Should I Write That?
A LOT of our ideas come from personal experience, so it’s not a stretch to say there’s a little bit of truth in all of our writing. But there’s a gray line between truth and fiction, and it’s easy to find ourselves in the ‘should I really write that’ conundrum?
So what if the protagonist in your latest novel has a whole lot in common with Crazy Aunt Laurel? They both happen to be hoarders with more than 37 cats living in abandoned grain silos in Kansas. They are both fascinatingly gifted with eidetic memories and often tapped by the FBI for their abilities. Other than those minor details, there are no similarities whatsoever.
Your dilemma? Your character is brilliant, and your readers will love her! But Aunt Laurel isn’t going to be thrilled. Should you write the character you’ve developed?
The Reality of Fiction
Many of the people in our real worlds don’t enjoy the half-truths we share in our make-believe worlds. Again, I get it. If I didn’t want anyone to know about the Grape MadDog (for the love of all that is holy) that I snuck in high school, I probably shouldn’t have paid that senior with the fake I.D. twenty bucks for it.
I chose the cat hoarder lady example above because it’s fairly innocuous. Did Aunt Laural really, truly, deep down in her cat-loving soul believe that no one would EVER notice the fact that she has 37 cats? Of course not!
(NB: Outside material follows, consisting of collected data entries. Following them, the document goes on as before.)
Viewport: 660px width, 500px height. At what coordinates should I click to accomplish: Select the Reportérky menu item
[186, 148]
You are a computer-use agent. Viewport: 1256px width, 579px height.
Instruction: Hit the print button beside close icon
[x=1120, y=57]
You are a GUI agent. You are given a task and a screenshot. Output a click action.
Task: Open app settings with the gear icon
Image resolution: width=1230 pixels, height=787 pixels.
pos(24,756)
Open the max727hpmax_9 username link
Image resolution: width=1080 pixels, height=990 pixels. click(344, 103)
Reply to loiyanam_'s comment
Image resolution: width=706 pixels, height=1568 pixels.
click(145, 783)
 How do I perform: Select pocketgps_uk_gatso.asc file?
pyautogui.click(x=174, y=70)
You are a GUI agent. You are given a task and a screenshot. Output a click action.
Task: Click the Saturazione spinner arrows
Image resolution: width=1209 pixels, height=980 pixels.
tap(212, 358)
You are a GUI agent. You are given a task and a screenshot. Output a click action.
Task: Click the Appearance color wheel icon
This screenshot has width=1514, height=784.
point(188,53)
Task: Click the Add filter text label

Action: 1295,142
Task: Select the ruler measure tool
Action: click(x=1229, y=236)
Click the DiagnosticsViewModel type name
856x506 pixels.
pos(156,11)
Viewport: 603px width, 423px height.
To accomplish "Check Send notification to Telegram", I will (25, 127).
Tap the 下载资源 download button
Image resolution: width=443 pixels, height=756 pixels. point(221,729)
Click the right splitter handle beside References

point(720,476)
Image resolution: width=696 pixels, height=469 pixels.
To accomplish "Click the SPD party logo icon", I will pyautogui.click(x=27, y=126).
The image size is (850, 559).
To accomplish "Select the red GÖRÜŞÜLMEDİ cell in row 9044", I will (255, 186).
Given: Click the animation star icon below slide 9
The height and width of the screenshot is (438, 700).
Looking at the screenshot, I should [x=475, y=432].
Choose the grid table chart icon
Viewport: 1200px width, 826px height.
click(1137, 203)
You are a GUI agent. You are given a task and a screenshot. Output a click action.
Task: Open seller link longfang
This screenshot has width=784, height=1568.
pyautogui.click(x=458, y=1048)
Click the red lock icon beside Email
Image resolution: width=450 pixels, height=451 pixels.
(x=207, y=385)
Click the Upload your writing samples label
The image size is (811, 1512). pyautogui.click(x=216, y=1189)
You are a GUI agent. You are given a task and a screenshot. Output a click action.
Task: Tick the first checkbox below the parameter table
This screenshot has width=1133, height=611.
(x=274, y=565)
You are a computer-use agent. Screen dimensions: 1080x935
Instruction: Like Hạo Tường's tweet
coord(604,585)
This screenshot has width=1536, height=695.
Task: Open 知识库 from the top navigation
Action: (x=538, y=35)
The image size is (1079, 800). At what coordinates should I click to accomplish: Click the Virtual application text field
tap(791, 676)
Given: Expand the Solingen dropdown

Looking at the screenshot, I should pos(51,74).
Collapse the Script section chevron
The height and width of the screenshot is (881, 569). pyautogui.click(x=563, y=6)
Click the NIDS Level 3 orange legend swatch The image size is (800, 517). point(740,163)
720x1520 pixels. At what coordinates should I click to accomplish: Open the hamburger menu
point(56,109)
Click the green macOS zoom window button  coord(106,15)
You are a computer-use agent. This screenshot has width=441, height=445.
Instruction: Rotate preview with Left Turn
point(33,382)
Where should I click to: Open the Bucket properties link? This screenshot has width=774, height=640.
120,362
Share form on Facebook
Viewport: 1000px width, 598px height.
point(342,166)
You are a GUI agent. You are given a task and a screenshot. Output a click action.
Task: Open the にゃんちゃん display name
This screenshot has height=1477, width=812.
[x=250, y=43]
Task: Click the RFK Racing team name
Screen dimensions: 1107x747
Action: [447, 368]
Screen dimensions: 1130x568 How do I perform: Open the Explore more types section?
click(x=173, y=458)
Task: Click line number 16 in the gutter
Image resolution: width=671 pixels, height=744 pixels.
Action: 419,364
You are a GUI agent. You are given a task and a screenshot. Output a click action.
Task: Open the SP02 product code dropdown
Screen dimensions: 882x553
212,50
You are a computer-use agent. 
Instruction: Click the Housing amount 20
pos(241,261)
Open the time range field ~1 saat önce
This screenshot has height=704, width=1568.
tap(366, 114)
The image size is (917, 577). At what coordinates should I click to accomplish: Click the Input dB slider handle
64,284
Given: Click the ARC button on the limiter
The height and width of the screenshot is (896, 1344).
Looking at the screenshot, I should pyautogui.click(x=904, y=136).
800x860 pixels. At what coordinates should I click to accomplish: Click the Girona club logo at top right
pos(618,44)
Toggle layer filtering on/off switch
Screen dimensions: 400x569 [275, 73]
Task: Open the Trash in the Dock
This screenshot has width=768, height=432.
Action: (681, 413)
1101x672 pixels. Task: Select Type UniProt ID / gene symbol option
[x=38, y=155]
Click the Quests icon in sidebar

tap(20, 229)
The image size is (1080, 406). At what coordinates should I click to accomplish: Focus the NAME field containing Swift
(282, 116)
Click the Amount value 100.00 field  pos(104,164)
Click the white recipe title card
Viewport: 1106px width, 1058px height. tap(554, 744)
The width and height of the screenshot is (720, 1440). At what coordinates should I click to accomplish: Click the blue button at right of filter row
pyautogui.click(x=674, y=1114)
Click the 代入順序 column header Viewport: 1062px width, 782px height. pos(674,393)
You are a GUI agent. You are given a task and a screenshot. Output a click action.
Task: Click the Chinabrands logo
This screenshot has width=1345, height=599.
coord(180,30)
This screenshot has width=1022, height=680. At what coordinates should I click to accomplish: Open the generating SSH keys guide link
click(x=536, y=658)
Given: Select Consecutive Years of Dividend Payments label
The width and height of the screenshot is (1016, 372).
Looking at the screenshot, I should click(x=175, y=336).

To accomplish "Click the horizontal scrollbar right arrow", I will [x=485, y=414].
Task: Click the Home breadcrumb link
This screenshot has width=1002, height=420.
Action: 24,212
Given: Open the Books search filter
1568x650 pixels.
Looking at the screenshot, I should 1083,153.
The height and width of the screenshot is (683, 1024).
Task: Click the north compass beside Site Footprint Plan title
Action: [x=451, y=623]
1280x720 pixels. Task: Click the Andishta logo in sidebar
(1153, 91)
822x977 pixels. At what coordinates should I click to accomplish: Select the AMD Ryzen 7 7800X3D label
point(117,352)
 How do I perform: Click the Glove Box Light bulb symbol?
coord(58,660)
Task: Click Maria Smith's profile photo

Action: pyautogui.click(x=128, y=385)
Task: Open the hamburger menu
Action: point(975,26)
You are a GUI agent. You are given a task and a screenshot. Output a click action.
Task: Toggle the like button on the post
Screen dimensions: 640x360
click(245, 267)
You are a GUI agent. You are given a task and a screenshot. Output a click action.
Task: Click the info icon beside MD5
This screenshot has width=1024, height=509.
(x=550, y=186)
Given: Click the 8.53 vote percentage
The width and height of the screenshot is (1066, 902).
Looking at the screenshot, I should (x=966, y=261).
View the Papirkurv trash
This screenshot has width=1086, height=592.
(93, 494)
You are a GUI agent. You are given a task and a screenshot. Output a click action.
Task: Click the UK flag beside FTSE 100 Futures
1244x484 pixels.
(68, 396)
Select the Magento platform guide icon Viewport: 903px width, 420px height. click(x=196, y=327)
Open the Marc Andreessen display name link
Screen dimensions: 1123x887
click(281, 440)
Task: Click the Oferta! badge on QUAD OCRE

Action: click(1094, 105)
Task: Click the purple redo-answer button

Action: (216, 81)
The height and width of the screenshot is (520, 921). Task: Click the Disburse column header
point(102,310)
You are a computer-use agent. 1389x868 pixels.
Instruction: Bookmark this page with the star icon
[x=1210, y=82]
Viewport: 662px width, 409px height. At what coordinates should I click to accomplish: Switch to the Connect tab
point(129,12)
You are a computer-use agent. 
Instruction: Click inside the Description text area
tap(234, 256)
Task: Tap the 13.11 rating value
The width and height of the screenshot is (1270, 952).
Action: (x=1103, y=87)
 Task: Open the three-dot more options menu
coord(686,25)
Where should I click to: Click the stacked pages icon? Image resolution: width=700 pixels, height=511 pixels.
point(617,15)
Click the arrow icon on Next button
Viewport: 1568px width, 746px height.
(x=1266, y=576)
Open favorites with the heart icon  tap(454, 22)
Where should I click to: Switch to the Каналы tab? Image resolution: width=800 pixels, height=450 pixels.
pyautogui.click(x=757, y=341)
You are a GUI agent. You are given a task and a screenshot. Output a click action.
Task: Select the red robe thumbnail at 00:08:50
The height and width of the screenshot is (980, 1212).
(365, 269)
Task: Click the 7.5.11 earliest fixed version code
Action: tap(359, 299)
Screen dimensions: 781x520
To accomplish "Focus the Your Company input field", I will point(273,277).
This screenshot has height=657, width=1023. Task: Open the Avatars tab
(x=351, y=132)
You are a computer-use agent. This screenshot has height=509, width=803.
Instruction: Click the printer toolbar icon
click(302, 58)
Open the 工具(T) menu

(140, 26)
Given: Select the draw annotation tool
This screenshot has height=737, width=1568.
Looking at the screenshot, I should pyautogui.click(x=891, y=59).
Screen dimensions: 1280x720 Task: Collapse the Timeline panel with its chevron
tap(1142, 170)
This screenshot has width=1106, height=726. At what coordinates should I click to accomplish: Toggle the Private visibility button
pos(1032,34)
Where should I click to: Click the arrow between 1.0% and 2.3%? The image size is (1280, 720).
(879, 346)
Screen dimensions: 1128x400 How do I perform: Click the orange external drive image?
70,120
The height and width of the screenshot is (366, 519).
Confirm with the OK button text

What she wanted to do was HIDE the fact that she has a cat hoarding problem.
The Line Is Still Gray
There’s really no hard and fast rule. You’ve seen the “shocking” best sellers and tell-all insider tales that get released on the regular. Some writers have no qualms about literally telling ALL. The decision is yours. Just remember that with that decision come repercussions. (You will not be getting a Christmas card from Aunt Laurel if you call her out by name and neglect to change up at least a few of the facts!)
Most writers probably fall somewhere in the middle. Life gives us ideas. And then imagination, our muse, and a teensy-tiny bit of maybe-I-shouldn’t-write-that work together to help us come up with a recreated version of “alternate facts.” (Thank you, Kelly Anne Conway for this term.)
You Are But the Scribe
In the end, if you ever question whether or not you have permission to write the truth…sure, you do! It’s already out there. They, whoever is inspiring you at the moment, created the story…you’re just writing it down.